Rustic Italian pork chops


 

A simple and tasty way to do porkchops

  • pork chops, one per person (1/2″ thick and 0.5# per person)
  • 1-2t Coarse sea salt per pork chop
  • A lemon for every 4 pork chops

 

  1. Warm up frying pan over medium heat. Do not add oil. (I am not so sure on the lack o’ oil, but I should try next time)
  2. Quarter the lemon(s)
  3. Let the chops fry until the salt on top starts to go clear, meaning they’ve absorbed the liquid from the meat. I found this took 5 minutes or less. I want the pork chops happy, not tough.
  4. Fry the salt-down side a couple minutes, until the salt stick to the pan.
  5. Scrape excess salt off, but don’t be too vigorous (see Oct ’12 note), since the salt taste is key.
  6. Serve with lemon juice squeezed over it.

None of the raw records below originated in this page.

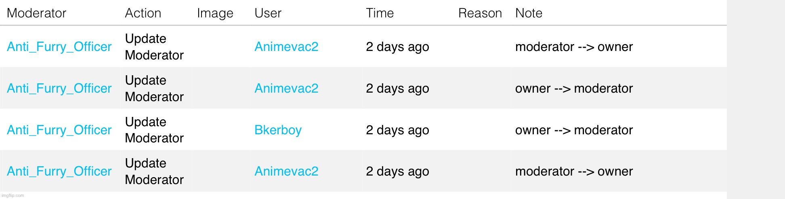Image resolution: width=785 pixels, height=199 pixels.
Task: Click the Action column header
Action: (143, 13)
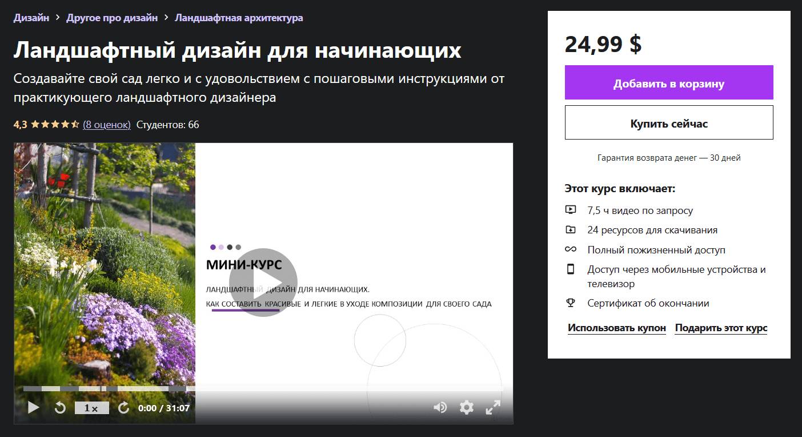Click the Купить сейчас button

[x=668, y=123]
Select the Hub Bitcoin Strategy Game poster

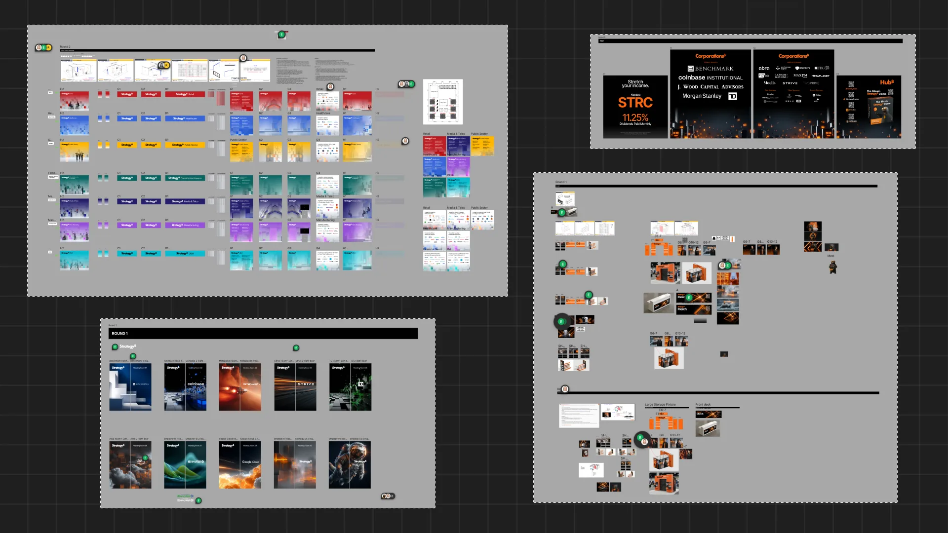tap(869, 107)
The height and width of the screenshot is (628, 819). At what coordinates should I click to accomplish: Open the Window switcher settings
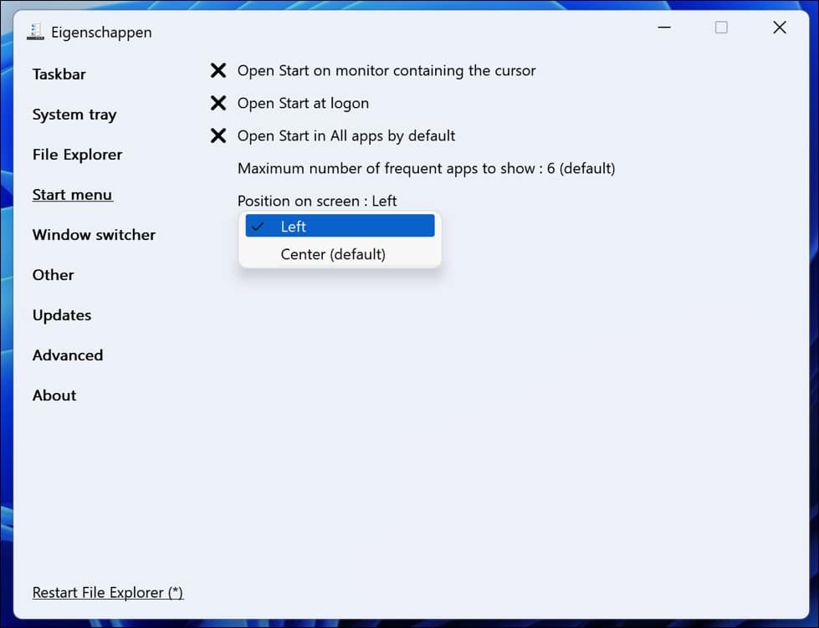pos(93,235)
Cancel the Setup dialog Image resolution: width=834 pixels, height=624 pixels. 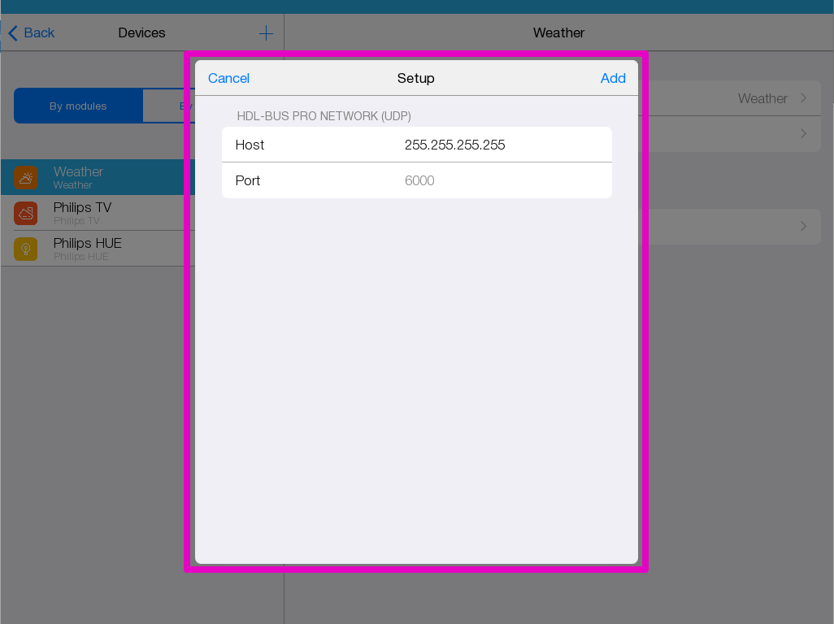coord(228,78)
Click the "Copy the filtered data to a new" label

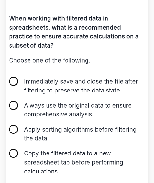tap(67, 153)
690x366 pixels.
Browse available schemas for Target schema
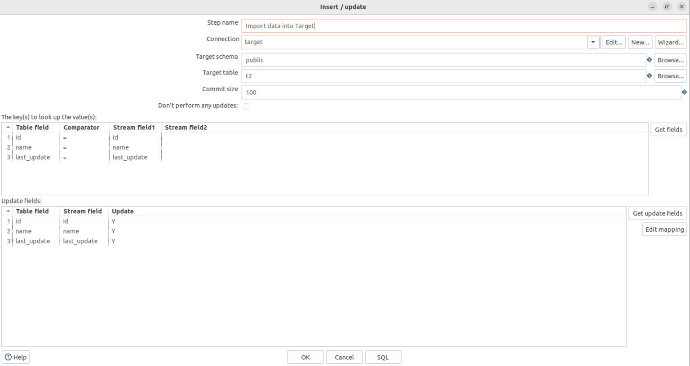(x=670, y=59)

Adapted from: http://www.thewednesdaychef.com/the_wednesday_chef/2012/08/dispatch-from-italy-pork-chops.html

Notes:

Oct 2012: Made this and was too vigorous with the salt scraping. It went well with the lemon. Mistakenly added a small bit of oil to the mix, but was using a dry cast iron, so I think this was still OK. We had it with pumpkin soup which was tasty.